* _Task brief_: Summarize the news report on Gaza in two sentences.

* _Selected text_:
# # # # # # #

The Israeli air force struck a target in northern Gaza’s Beit Hanoun neighbourhood on Wednesday morning, Israeli and Palestinian sources confirmed.
The Israeli attack came after a missile was fired from Gaza into the Israel-controlled Western Negev. No groups have yet claimed responsibility for firing the rocket.
There were no injuries reported after both incidents.
Israeli Defense Force spokesperson, Avichay Adraee, said the air force “targeted the area from which the rocket was fired” close to the Israeli Kibbutz, Yad Mordechai, Tuesday night.
Israeli soldiers deployed on the southern Gaza border shot and injured two Palestinians on 22 June.
Hamas spokesperson Bassem Naim told Daily News Egypt that this takes place on an almost daily basis, adding that “encounters take place mostly with the Palestinian farmers” that work on the borders.
“These encounters between the soldiers and the farmers are repetitive,” Naim said.
According to the Palestinian Center for Human Rights, which recorded 51 shootings, arrests and incursions along the coast in May, Israeli forces have opened fire on Palestinians in Gaza “repeatedly” since the ceasefire agreement.
The Israeli authorities banned Gazans from crossing the Erez border crossing for Friday prayers in Jerusalem’s Al-Aqsa mosque over the weekend. Adraee wrote that the decision was made due to “security concerns”.
Naim said that while Israel says it is doing this because of the rocket, the decision matches their collective punishment practices.
Meanwhile, Egyptian authorities have opened the Rafah border crossing for a three-day period. The border was also open for a one-week period in early June, preceded by three-month closure.
Because the crossing is only open for three days “after a very long closure period”, there is “an accumulation of people that are waiting to leave”, Naim said.
There are approximately 15,000 people currently waiting to leave Gaza. “Most of them are people that really need to leave; many of them are people who were injured last summer and they need medical attention,” Naim said.
He added: “Ordinary people that don’t need medical help won’t try to leave Gaza in the first place because they know how difficult that would be and that they might not be able to come back.”
According to Gisha, a legal centre for the freedom of movement, by the end of May 2011, Egypt had announced the opening of the Rafah crossing “on a regular basis for all residents of Gaza carrying Palestinian passports and identity cards, with certain restrictions on male passengers aged 18 to 40”.
In addition, by the first half of 2013, there was a monthly average of 20,000 entries. This quickly declined when on 5 July 2013, when “Egypt once again restricted travel through the crossing, shutting it down almost completely in October 2014”.
When Israel launched its campaign “Operation Protective Edge” on Gaza in the summer of 2014, only “certain categories” of people were allowed to exit Gaza. These included “injured individuals, urgent medical cases, Palestinians with dual citizenship and individuals who have foreign residency status or foreign visas”.
On 26 August 2014, Egypt negotiated a ceasefire between Israel and Palestinian groups after the 50-day “Operation Protective Edge”.
The United Nations Gaza Commission of Inquiry stated on 22 June that it found “credible allegations of war crimes committed in 2014 by both Israel and Palestinian groups”.
In addition, the investigative committee found that Israel used more than 6,000 airstrikes, and approximately 50,000 tank and artillery shells. The Israeli attacks killed 1,462 Palestinians civilians, a third of whom were children.
The committee also stated that Palestinian armed groups fired 4,881 rockets and 1,753 mortars that killed six civilians and injured 1,600.
Naim criticised the UN report for “equating between the oppressor and the oppressed. Israel’s war crimes exceed anything Palestinians have done”.
The Egyptian military has also destroyed thousands of tunnels on the crossing after 2013 to maintain a “buffer zone” between Gaza and Egypt in the midst of ongoing turmoil in the Sinai Peninsula.

# # # # # # #

* _Information given_:

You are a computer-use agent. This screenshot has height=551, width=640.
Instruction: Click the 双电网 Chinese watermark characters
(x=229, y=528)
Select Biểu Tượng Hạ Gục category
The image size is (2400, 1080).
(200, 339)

# # # # # # #

* _Final answer_: Israel's air force struck a target in northern Gaza's Beit Hanoun on Wednesday morning after a rocket was fired from Gaza into the Western Negev, and no injuries were reported in either incident. Egyptian authorities have opened the Rafah border crossing for three days, and about 15,000 people are waiting to leave Gaza, many of them injured last summer and in need of medical attention.